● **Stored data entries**

┌────────

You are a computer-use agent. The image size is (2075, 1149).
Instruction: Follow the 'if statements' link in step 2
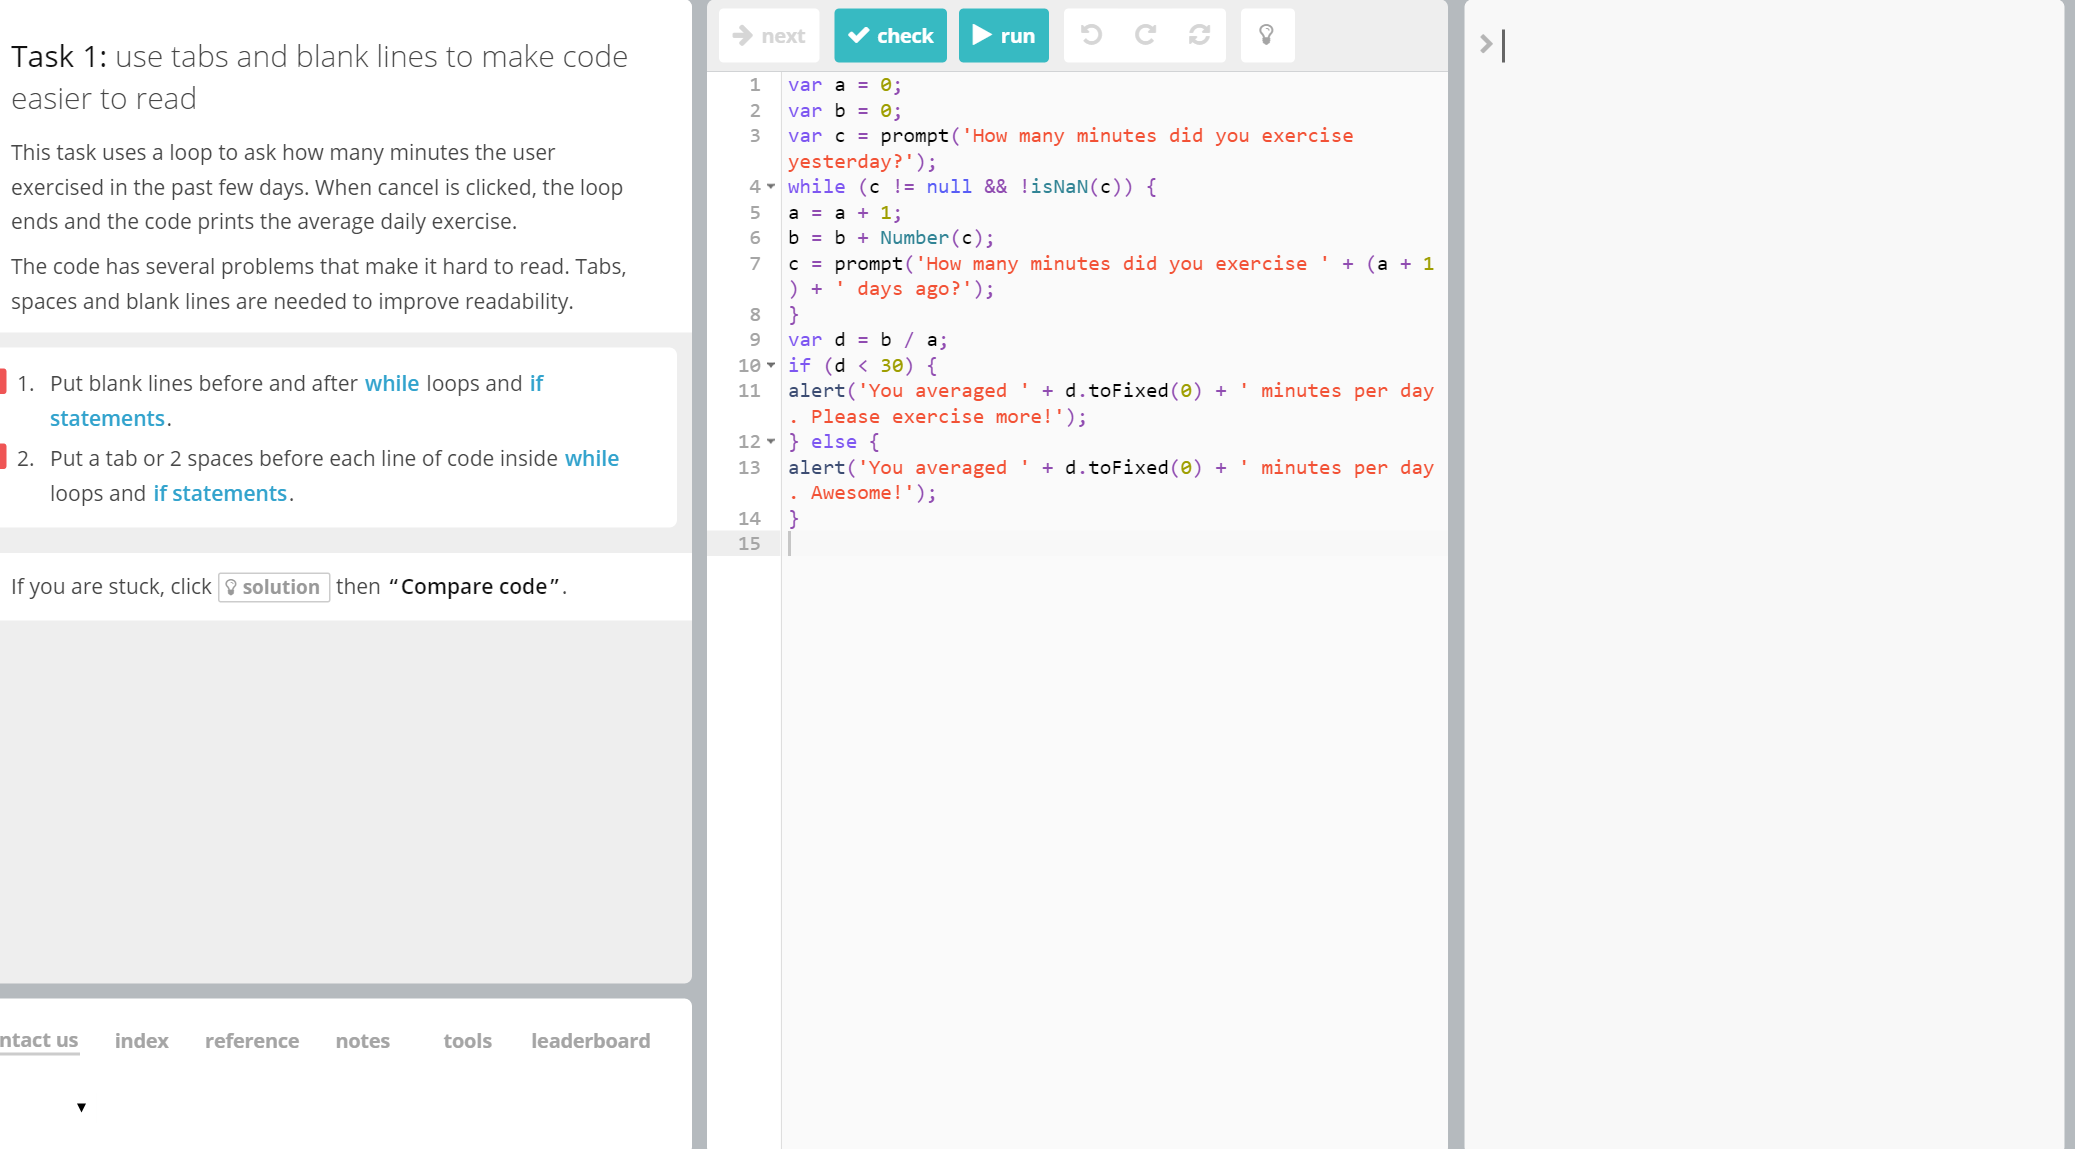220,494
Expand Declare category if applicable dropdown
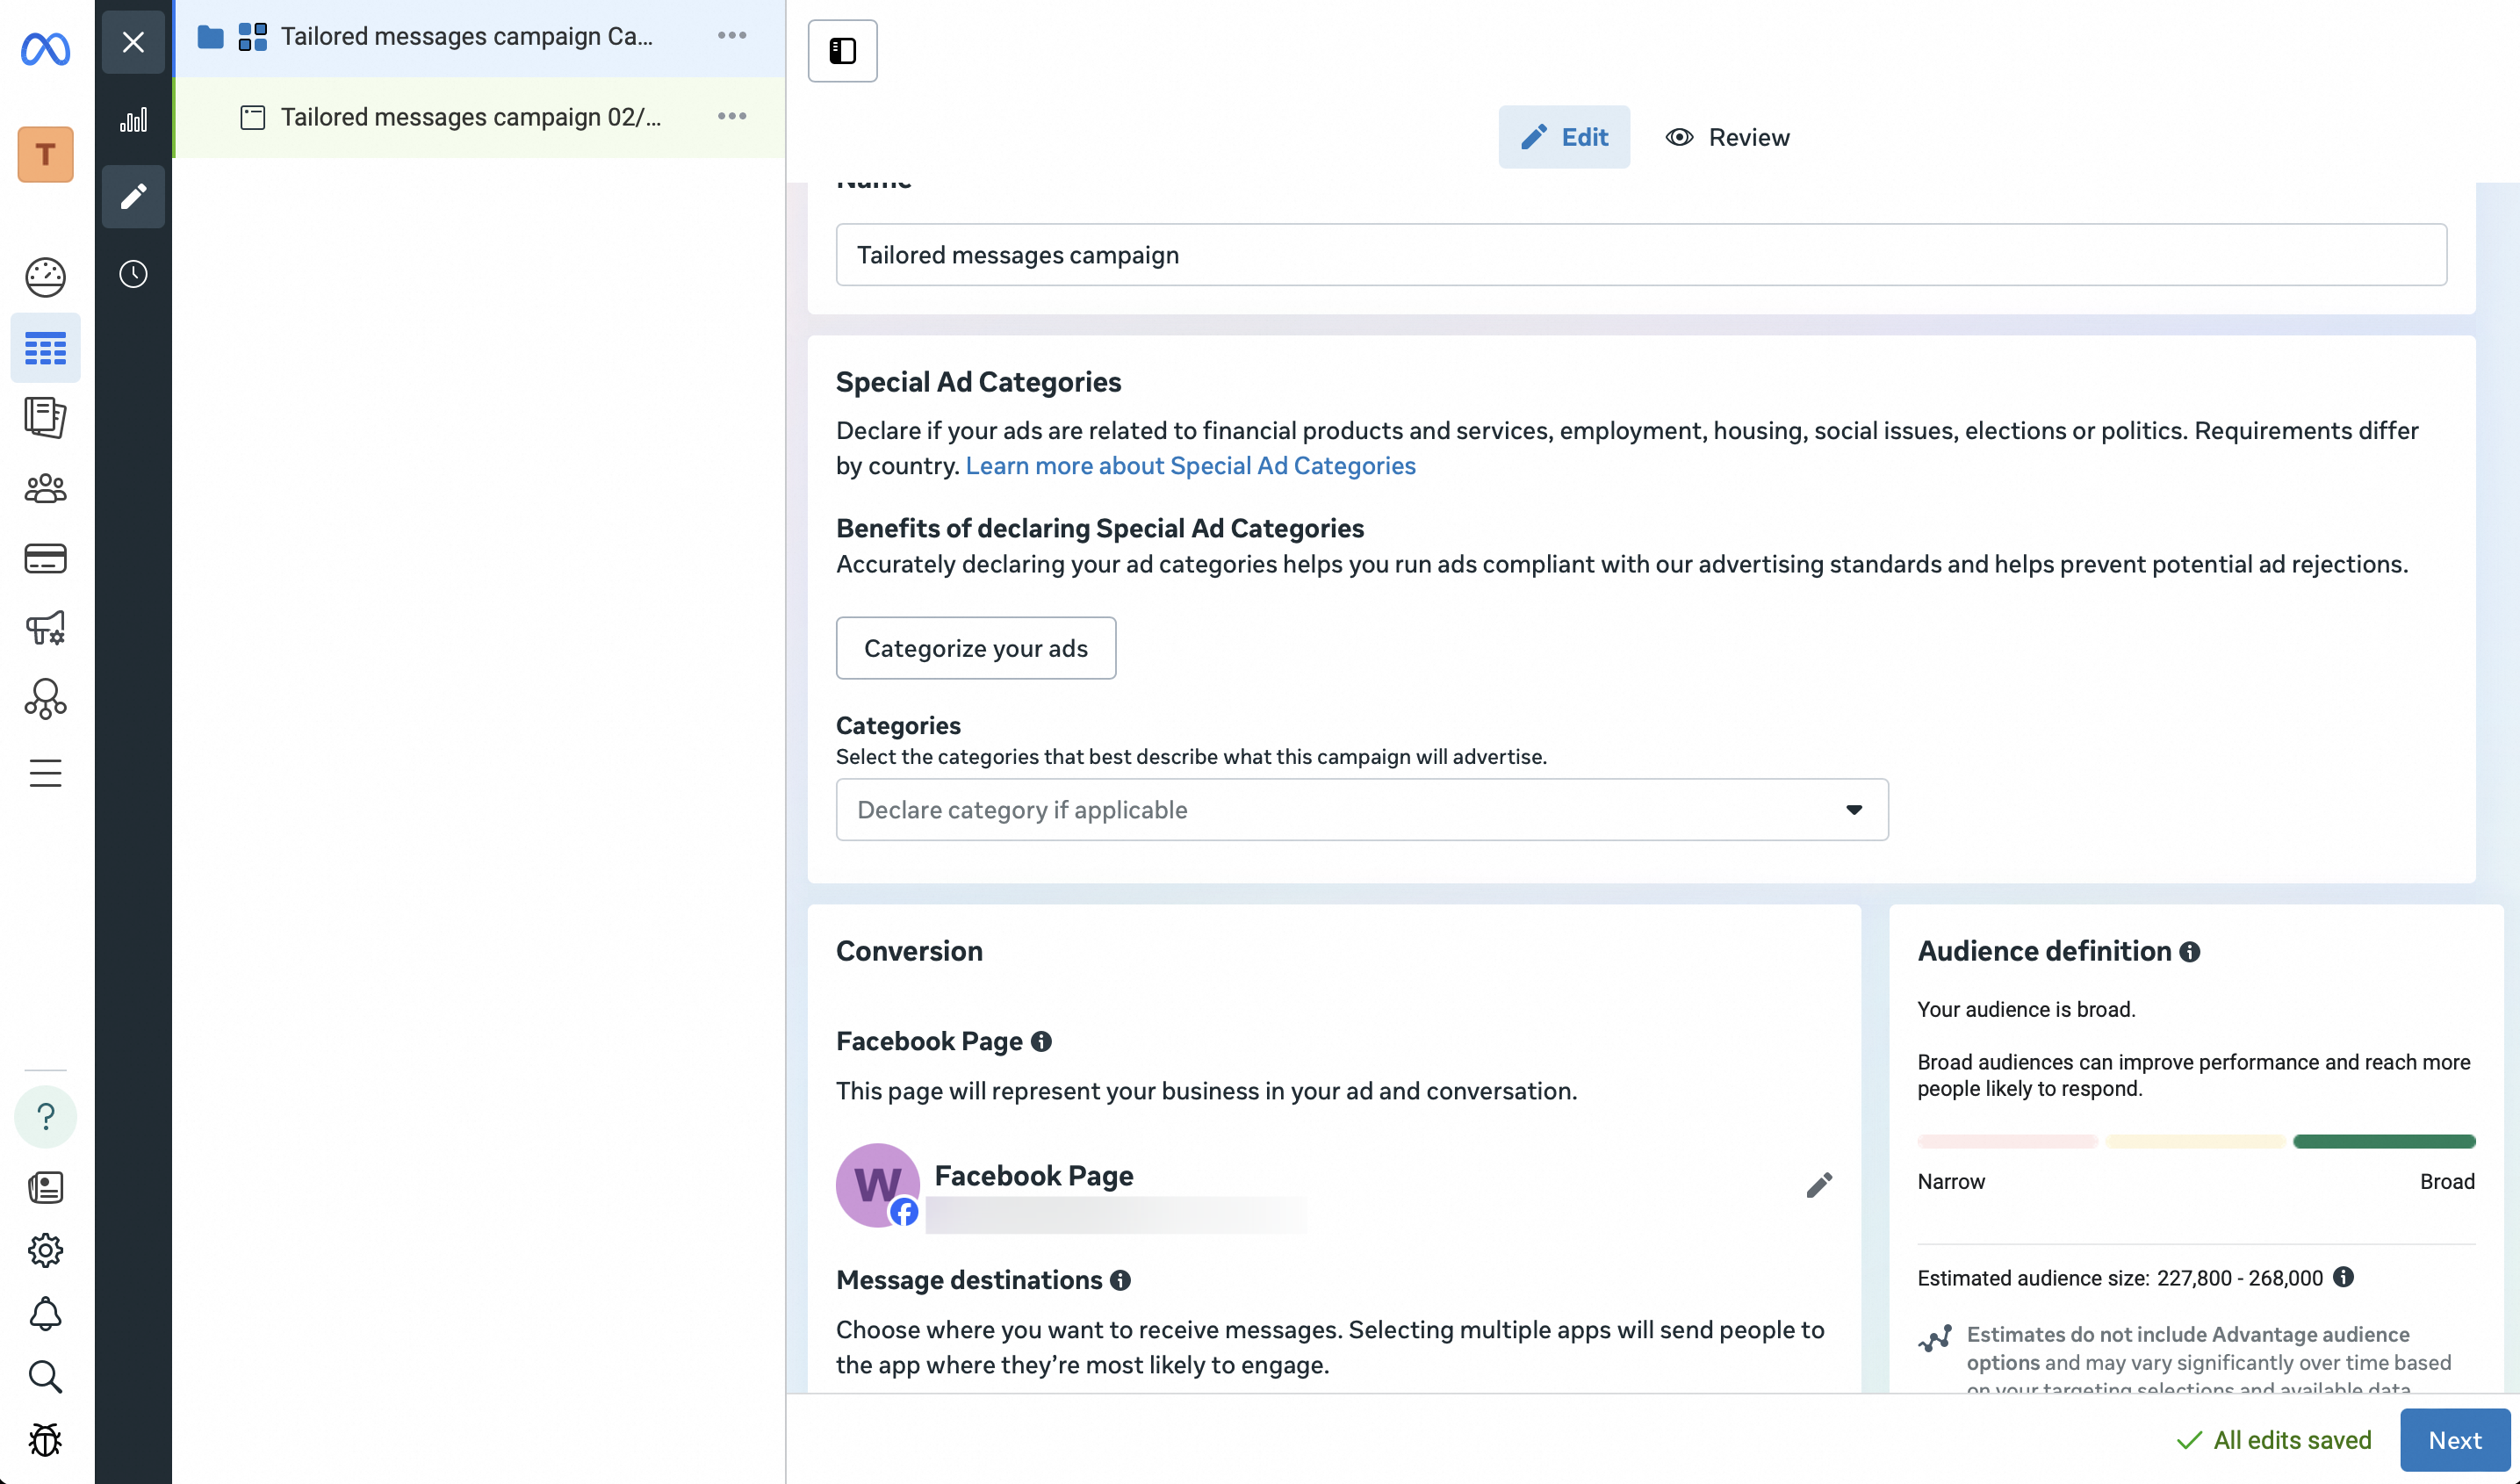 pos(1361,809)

└────────

● **Exercise objective**
Reproduce all of the data exactly; the pictures do not belong in the copy.

● **Task solution**
You are a computer-use agent. The image size is (2075, 1149).
Instruction: Follow the 'if statements' link in step 2
220,494
Expand Declare category if applicable dropdown
 pos(1361,809)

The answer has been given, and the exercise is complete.